Serious Game
Violence, incitation à la haine, sexe… Les jeux vidéo sont accusés de tous les maux. En plus de leur contenu qui, si l’on en croit nos amis les boomers, ferait bouillir n’importe quel philanthrope en manque de tisane, les jeux vidéo causeraient aussi beaucoup d’échecs scolaires. Le manque de sommeil dû au Try hard intensif pour monter ton Pingoleon niveau 100, les déficits de concentration, le temps passé à arracher des mauvaises herbes sur ton île au lieu de réviser tes maths… Ils sont vraiment vilains ces jeux. Et pourtant, l’école a su en tirer profit. Les serious games, c’est comme cela que l’on nomme les jeux ayant un but éducatif. Alors, vouloir faire plaisir aux « djeun’s » tout en leur apprenant des trucs, c’est bien, mais est-ce que ça marche ?

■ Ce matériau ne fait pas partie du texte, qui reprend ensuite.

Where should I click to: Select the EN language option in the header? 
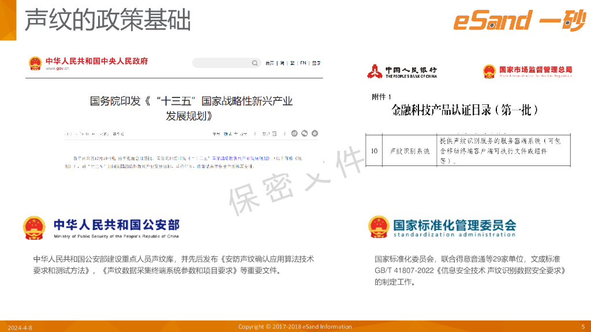pos(302,63)
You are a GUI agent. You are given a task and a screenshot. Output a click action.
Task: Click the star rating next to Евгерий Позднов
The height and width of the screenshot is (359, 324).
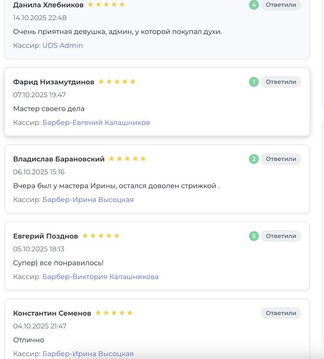click(x=101, y=236)
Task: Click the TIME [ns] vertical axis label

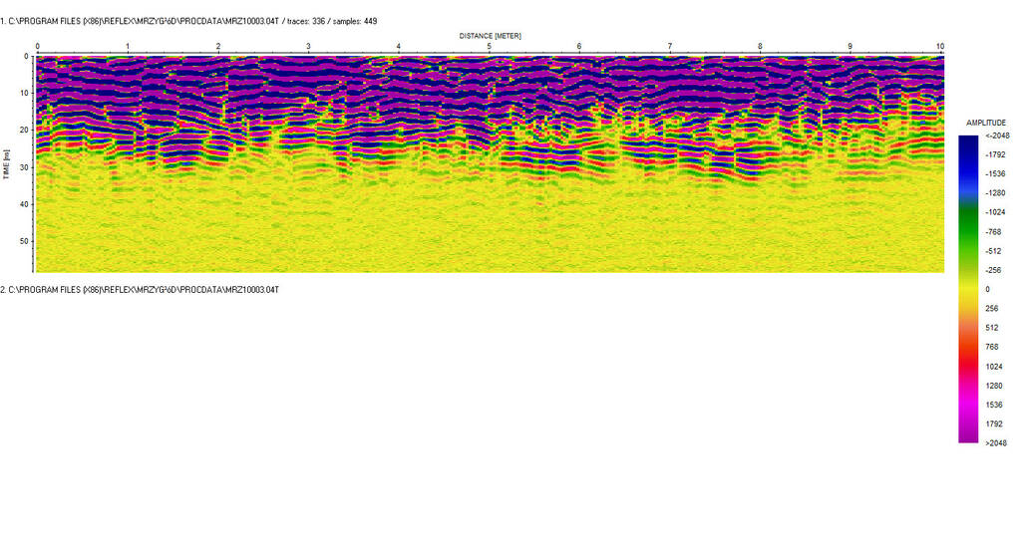Action: pyautogui.click(x=7, y=163)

Aujourd’hui, pas de gros dossier, promis ! Nous allons d’abord définir ce qu’est un serious game. Nous ferons un tour du côté de la sociologie de l’éducation pour comprendre et ensuite expliquer (attention gros spoil) pourquoi ça ne peut pas marcher !
Le jeu, c’est sérieux !
Bon, les jeux vidéo, si vous êtes tombés sur cette page, normalement, vous connaissez. Par contre, les serious games, c’est autre chose.

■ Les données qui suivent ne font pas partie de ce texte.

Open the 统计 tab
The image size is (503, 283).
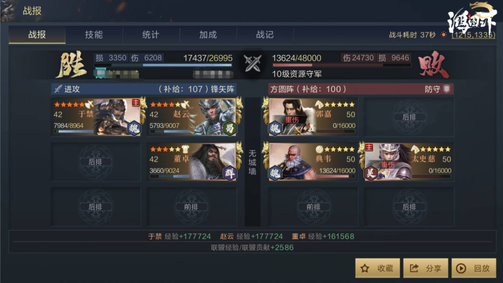click(x=151, y=35)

Selon Julian Alvarez, le serious game est une :
« Application informatique, dont l’objectif est de combiner à la fois des aspects sérieux (Serious) tels, de manière non exhaustive, l’enseignement, l’apprentissage, la communication, ou encore l’information, avec des ressorts ludiques issus du jeu vidéo (Game). Une telle association a donc pour but de s‘écarter du simple divertissement.»
(J. Alvarez, 2007)
C’est bien l’application éducative du Serious game que nous allons étudier, et elle prend de l’ampleur. La preuve, j’ai déniché cette définition sur Eduscol, un site créé par le ministère de l’éducation nationale pour accompagner le personnel enseignant. Rien que ça !
Serious game star
Cette définition est quand même très large et, à part savoir que c’est un jeu éducatif, on ne sait pas grand chose de ces nouveaux jeux. Alors, déjà, on peut dire que c’est un abus de langage de dire « nouveaux jeux ». En réalité, un des premiers Serious games date de 2002. America’s Army est un jeu ayant pour but de diffuser un message engagé, des connaissances et dispenser un entraînement, ce qui en fait un serious game que l’on peut ranger dans la catégorie des jeux engagés (ce jeu a été créé par la US Army dans le but de convaincre les jeunes à s’engager dans l’armée… A quand un jeu 100% français sur les gendarmes ?).
Mais il y a plus vieux encore ! Si vous avez plus de 20 ans, vous connaissez sûrement les vidéastes derrière la chaîne Joueur du Grenier et, plus récemment, Bazar du Grenier. Dans une vidéo de 2016 de la chaîne secondaire, on peut voir les tests de jeux éducatifs codés avec le… avec la main dans un pot de miel cassé, tels que Sonic Schoolhouse ou encore Mario Is missing. Ces jeux moches et aussi amusants qu’un Nouvel An confiné sont des serious game (et je vous assure que la laideur des graphismes et le non-fun sont presque une religion pour les serious game).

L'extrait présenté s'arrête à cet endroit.